Insofar as indemnification for liabilities arising under the Securities Act may be permitted to our directors, officers and controlling persons pursuant to the foregoing provisions, or otherwise, we have been advised that in the opinion of the U.S. Securities and Exchange Commission, such indemnification is against public policy as expressed in the Securities Act and is, therefore, unenforceable.
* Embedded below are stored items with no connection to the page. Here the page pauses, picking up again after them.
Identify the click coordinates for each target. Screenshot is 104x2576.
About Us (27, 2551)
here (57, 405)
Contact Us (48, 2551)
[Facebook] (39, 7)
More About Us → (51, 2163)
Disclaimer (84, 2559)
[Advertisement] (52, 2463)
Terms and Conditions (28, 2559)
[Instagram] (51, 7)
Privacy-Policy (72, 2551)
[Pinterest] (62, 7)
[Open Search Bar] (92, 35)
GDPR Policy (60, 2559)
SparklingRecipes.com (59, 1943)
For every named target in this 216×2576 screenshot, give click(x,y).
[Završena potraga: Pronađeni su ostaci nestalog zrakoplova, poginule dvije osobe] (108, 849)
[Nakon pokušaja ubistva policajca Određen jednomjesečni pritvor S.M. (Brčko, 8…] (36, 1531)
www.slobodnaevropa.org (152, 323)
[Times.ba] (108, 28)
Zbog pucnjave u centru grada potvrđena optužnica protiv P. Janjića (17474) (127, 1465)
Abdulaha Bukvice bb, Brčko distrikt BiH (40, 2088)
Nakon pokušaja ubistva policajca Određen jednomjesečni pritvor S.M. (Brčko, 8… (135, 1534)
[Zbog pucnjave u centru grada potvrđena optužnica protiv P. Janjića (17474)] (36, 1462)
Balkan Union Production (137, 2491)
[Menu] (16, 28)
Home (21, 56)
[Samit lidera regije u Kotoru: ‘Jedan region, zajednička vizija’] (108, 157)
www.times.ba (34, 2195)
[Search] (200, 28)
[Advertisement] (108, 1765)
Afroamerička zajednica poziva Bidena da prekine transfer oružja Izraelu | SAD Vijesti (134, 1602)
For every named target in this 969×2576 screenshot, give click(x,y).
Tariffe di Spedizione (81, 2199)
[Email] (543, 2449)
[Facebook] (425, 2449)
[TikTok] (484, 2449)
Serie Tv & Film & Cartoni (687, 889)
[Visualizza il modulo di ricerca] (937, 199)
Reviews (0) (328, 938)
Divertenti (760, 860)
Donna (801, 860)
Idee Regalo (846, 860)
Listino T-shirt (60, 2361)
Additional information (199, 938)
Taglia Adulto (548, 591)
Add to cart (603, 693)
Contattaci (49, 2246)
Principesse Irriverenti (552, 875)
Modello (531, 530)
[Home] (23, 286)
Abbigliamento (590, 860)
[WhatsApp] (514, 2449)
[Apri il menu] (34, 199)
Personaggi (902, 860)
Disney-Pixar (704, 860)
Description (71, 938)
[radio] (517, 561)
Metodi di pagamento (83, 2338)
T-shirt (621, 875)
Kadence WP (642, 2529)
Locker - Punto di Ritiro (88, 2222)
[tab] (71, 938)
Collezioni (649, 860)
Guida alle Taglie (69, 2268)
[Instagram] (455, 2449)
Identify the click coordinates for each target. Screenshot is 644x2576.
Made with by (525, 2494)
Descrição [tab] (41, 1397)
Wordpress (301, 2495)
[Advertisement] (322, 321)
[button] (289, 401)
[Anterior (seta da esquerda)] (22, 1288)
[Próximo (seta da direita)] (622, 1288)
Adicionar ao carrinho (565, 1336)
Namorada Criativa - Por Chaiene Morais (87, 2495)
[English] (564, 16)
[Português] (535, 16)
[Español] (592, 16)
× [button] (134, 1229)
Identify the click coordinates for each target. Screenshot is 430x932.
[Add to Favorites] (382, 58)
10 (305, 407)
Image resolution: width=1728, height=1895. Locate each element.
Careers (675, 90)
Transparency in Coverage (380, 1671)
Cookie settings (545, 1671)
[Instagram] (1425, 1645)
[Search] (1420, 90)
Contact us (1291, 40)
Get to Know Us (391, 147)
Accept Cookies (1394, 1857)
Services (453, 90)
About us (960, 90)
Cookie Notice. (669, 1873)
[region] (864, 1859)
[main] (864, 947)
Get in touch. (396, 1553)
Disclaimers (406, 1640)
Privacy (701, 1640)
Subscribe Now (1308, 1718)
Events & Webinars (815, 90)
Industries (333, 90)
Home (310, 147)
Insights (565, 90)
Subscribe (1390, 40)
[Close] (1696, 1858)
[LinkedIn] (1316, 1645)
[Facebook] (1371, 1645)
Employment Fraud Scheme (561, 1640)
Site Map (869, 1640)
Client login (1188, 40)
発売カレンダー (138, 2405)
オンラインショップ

Nevada Anti-Takeover Statutes
The NRS contains provisions restricting the ability of a Nevada corporation to engage in business combinations with an interested stockholder. Under the NRS, except under certain circumstances, business combinations with interested stockholders are not permitted for a period of two years following the date such stockholder becomes an interested stockholder. The NRS defines an interested stockholder, generally, as a person who is the beneficial owner, directly or indirectly, of 10% of the outstanding shares of a Nevada corporation. In addition, the NRS generally disallows the exercise of voting rights with respect to “control shares” of an “issuing corporation” held by an “acquiring person,” unless such voting rights are conferred by a majority vote of the disinterested stockholders. “Control shares” are those outstanding voting shares of an issuing corporation which an acquiring person and those persons acting in association with an acquiring person (i) acquire or offer to acquire in an acquisition of a controlling interest and (ii) acquire within 90 days immediately preceding the date when the acquiring person became an acquiring person. An “issuing corporation” is a corporation organized in Nevada which has two hundred or more stockholders, at least one hundred of whom are stockholders of record and residents of Nevada, and which does business in Nevada directly or through an affiliated corporation. The NRS also permits directors to resist a change or potential change in control of the corporation if the directors determine that the change or potential change is opposed to or not in the best interest of the corporation.